The pigheaded idiots finally discovered what caused their toys to spin out of control. Every thirteen-year old hacker has known it for months. Should I complain? Yes, because the Iranians are so stupid. Of course, no government is immune. The Iranians, the Russians, even the Americans. They’re always behind the curve. But, on the other hand, I shouldn’t complain. The Iranians are paying me much more than the Americans. The American government should never have let me go, all over some irrelevant complaints by two young girls. They couldn’t prove a thing. My word against theirs. But they pulled my security clearance anyway. Now what do they have? A computer genius—tested and certified—working for the highest bidder. The day will come when they’ll regret firing me.
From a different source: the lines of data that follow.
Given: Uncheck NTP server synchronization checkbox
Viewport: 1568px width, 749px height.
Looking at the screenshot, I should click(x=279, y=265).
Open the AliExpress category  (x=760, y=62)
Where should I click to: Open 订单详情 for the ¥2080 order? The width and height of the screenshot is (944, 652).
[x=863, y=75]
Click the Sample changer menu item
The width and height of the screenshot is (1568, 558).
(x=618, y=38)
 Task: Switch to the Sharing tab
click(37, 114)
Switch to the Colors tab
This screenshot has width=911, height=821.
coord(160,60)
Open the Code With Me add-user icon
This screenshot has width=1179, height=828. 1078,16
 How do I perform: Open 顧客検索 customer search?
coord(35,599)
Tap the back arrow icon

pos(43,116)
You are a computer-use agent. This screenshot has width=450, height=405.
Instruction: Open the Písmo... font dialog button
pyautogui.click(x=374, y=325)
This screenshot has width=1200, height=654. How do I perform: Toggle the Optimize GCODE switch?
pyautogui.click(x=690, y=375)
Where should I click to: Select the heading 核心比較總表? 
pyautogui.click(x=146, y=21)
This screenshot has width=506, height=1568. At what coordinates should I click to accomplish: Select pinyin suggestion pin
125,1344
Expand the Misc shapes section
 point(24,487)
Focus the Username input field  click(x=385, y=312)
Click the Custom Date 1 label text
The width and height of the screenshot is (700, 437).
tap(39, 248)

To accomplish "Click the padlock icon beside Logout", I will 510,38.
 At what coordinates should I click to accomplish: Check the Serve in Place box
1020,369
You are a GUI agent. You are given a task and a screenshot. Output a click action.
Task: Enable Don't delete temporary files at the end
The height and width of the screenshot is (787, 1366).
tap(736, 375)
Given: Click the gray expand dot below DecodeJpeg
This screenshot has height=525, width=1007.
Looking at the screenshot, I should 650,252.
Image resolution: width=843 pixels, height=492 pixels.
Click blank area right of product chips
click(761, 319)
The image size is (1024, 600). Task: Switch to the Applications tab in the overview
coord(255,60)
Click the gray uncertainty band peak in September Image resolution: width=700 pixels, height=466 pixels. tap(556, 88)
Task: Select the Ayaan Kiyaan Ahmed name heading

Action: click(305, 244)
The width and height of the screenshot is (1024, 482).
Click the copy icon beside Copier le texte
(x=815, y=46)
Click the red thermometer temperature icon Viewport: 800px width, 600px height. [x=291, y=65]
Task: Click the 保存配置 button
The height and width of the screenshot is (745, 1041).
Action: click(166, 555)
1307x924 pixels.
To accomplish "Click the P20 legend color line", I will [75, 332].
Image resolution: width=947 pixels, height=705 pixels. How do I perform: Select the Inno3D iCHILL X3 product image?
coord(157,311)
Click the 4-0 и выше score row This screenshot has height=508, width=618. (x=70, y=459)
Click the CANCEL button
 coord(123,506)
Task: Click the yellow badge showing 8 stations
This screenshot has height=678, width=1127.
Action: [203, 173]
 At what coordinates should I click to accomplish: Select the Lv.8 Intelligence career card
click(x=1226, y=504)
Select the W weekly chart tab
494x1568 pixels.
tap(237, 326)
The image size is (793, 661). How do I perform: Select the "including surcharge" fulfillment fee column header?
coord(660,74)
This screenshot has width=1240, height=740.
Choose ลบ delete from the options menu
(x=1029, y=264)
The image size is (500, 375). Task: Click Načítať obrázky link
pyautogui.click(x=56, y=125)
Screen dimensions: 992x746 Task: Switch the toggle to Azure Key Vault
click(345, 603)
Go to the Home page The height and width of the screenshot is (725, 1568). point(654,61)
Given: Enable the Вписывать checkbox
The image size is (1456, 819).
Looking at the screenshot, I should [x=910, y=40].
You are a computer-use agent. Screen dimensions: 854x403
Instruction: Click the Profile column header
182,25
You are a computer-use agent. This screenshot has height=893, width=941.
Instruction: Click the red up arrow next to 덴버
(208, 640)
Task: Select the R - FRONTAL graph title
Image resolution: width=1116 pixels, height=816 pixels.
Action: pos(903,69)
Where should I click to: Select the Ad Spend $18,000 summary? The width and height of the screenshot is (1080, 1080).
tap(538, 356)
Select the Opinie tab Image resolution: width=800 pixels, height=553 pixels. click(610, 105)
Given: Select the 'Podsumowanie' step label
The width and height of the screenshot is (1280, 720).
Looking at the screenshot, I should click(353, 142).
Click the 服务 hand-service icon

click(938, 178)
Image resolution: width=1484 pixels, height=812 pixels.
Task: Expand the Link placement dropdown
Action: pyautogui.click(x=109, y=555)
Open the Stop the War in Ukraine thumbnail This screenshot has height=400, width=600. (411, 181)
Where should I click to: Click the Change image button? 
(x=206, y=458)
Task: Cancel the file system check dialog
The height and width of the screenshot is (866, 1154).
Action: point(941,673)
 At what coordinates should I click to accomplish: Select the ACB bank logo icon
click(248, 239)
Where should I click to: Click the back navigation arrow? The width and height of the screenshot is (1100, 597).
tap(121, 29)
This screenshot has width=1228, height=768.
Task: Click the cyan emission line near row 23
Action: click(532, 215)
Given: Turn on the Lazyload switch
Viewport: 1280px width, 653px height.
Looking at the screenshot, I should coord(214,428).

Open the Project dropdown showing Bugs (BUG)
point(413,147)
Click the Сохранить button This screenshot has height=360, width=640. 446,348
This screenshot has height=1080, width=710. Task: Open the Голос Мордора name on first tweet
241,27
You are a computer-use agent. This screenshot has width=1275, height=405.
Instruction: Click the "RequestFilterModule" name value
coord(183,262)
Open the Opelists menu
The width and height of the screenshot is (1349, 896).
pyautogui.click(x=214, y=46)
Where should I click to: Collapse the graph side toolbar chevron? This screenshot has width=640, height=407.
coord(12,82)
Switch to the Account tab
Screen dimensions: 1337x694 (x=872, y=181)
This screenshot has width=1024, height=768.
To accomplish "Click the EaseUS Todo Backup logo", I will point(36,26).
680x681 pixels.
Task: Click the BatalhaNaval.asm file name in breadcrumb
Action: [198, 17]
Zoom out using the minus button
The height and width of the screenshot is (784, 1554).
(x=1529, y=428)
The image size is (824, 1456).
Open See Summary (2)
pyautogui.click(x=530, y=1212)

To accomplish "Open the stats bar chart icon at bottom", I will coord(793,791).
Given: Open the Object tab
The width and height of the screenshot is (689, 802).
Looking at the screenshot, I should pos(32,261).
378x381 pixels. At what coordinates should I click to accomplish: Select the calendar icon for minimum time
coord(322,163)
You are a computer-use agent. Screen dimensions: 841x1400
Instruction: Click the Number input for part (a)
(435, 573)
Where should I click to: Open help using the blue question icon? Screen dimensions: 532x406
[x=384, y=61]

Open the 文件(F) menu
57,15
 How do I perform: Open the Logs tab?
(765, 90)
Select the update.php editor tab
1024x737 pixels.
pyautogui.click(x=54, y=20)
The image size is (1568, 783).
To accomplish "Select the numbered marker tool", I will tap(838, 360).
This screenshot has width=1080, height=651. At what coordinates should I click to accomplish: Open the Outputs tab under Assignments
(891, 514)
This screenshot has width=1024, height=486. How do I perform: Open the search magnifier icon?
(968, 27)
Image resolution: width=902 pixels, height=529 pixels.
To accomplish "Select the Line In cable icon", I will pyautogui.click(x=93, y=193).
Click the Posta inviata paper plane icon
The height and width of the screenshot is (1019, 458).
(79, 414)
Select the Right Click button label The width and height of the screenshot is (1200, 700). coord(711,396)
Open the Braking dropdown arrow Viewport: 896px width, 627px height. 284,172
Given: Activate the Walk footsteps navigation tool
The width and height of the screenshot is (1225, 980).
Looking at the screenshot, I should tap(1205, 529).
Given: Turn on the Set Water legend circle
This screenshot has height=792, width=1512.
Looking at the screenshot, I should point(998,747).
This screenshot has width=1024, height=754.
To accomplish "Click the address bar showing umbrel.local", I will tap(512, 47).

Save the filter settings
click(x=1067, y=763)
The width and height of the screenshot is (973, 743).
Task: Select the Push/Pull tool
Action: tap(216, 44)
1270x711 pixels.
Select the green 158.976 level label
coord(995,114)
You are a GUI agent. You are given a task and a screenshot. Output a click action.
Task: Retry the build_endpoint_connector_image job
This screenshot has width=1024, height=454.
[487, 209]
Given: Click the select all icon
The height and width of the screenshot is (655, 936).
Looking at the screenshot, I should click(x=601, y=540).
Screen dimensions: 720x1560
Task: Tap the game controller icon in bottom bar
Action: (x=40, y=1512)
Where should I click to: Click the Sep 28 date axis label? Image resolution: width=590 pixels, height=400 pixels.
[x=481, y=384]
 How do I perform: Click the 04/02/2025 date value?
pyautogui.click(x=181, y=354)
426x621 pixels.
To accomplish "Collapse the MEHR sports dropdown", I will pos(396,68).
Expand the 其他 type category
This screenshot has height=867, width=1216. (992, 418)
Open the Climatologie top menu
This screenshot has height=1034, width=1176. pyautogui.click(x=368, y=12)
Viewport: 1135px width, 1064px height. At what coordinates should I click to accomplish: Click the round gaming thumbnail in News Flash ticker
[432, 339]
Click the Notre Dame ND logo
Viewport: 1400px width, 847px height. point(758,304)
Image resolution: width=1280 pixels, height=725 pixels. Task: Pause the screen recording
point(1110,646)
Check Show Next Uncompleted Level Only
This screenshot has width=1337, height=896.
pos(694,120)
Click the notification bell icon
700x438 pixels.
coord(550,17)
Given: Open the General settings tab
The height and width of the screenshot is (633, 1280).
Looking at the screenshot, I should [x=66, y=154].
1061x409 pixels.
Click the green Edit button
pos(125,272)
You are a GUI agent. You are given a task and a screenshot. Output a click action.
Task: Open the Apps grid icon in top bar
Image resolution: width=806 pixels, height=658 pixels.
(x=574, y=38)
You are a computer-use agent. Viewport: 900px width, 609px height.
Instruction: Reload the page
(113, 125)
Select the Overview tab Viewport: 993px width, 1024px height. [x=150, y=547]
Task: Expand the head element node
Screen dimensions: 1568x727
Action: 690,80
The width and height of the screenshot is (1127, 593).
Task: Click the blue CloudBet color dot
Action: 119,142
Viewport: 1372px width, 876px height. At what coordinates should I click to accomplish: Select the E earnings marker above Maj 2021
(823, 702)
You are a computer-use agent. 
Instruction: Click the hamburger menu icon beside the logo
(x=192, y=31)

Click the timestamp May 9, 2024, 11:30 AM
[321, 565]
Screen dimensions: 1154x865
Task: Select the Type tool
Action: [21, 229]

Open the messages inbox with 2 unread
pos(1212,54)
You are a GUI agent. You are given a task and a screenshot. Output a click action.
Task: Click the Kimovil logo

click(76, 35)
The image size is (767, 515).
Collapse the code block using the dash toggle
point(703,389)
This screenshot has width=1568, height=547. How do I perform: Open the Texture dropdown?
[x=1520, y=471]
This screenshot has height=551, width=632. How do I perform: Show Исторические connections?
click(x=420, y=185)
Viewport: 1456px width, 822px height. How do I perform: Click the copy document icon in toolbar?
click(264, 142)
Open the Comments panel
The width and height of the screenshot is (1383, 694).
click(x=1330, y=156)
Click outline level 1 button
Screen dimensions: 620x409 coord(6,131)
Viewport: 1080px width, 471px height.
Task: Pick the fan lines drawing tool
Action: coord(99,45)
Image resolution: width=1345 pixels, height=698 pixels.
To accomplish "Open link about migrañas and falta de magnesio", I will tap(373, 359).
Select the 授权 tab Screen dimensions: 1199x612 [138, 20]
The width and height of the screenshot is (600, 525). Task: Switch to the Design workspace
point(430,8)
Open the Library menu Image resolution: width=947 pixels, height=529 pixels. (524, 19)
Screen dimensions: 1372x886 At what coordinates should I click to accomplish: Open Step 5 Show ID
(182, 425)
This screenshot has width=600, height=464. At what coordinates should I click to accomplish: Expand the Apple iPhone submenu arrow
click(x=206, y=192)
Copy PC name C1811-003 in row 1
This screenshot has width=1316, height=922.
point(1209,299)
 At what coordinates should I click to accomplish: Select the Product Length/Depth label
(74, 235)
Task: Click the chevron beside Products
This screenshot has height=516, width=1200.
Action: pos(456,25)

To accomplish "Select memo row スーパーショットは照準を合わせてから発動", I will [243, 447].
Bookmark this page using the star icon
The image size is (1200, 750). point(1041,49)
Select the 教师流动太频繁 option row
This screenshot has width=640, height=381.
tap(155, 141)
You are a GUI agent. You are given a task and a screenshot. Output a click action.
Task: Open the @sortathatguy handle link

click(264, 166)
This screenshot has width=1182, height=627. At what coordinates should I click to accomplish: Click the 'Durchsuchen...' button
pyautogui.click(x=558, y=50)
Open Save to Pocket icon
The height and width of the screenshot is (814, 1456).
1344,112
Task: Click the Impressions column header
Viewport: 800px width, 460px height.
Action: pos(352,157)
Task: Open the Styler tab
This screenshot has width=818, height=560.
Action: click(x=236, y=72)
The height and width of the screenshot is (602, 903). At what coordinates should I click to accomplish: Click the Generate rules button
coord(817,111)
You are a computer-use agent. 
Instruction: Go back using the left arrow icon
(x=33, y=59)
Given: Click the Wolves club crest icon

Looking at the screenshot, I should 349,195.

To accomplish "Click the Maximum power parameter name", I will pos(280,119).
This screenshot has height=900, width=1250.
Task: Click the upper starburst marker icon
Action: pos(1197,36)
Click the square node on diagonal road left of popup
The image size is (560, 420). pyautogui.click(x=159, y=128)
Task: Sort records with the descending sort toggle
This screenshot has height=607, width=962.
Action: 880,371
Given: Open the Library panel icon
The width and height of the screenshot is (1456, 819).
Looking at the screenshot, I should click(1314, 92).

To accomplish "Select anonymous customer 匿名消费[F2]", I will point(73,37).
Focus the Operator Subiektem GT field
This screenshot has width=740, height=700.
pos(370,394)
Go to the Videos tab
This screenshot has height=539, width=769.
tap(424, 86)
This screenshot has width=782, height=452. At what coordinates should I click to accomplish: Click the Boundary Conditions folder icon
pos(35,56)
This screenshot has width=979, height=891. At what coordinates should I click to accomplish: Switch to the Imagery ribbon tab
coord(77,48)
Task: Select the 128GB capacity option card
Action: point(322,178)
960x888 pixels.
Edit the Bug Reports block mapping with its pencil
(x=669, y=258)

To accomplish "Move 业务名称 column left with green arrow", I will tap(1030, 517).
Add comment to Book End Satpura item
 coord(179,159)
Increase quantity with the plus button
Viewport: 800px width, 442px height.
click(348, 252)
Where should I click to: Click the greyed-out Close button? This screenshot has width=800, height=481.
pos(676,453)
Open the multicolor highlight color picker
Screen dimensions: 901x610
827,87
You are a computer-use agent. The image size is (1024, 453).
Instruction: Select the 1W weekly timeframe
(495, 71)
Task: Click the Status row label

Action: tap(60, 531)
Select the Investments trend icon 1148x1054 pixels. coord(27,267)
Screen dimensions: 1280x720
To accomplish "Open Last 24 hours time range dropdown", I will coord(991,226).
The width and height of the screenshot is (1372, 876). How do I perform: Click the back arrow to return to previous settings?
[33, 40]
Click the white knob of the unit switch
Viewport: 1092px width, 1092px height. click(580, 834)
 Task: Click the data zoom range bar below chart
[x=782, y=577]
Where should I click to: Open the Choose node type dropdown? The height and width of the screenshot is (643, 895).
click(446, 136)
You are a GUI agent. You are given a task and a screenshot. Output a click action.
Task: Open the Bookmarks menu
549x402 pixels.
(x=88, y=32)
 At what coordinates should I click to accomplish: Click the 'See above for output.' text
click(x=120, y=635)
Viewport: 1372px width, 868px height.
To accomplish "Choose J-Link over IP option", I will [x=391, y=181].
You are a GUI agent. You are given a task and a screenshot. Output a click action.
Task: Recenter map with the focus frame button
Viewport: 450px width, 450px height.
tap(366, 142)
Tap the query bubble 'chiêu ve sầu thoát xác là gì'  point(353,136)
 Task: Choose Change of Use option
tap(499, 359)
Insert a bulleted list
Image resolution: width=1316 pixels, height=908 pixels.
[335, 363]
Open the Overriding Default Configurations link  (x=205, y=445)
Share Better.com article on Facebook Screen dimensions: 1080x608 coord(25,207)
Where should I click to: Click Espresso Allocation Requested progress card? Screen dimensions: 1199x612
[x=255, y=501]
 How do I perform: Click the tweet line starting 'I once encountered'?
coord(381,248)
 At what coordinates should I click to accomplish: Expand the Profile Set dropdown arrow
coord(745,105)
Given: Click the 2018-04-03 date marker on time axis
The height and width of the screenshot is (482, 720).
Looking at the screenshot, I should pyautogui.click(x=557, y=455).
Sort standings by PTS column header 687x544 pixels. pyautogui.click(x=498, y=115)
I don’t like the Iranians any better than the Americans, actually less because they don’t show any respect. They send money, lots of it, but nothing more. So, now, they say, Vlad, can you help us validate the new monitoring system? Do they ask me to develop it? No. Test it, yes. I’ll test what they develop, but it will still fail. Why? Because their moronic developers are not clever enough to understand the problem. No wonder I’ve become such a cynic.
Believe me, I used to believe. I believed in God. I believed in America. My parents still do. They escaped from Russia just in time to conceive me in the United States. Maybe in celebration of their new freedom. Maybe too much champagne. More likely cheap vodka, as they didn’t have a penny when they arrived. But they believed. They arrived just in time to witness the inauguration of Ronald Reagan. He had proclaimed “we are too great a nation to limit ourselves to small dreams.” My parents were big dreamers as well.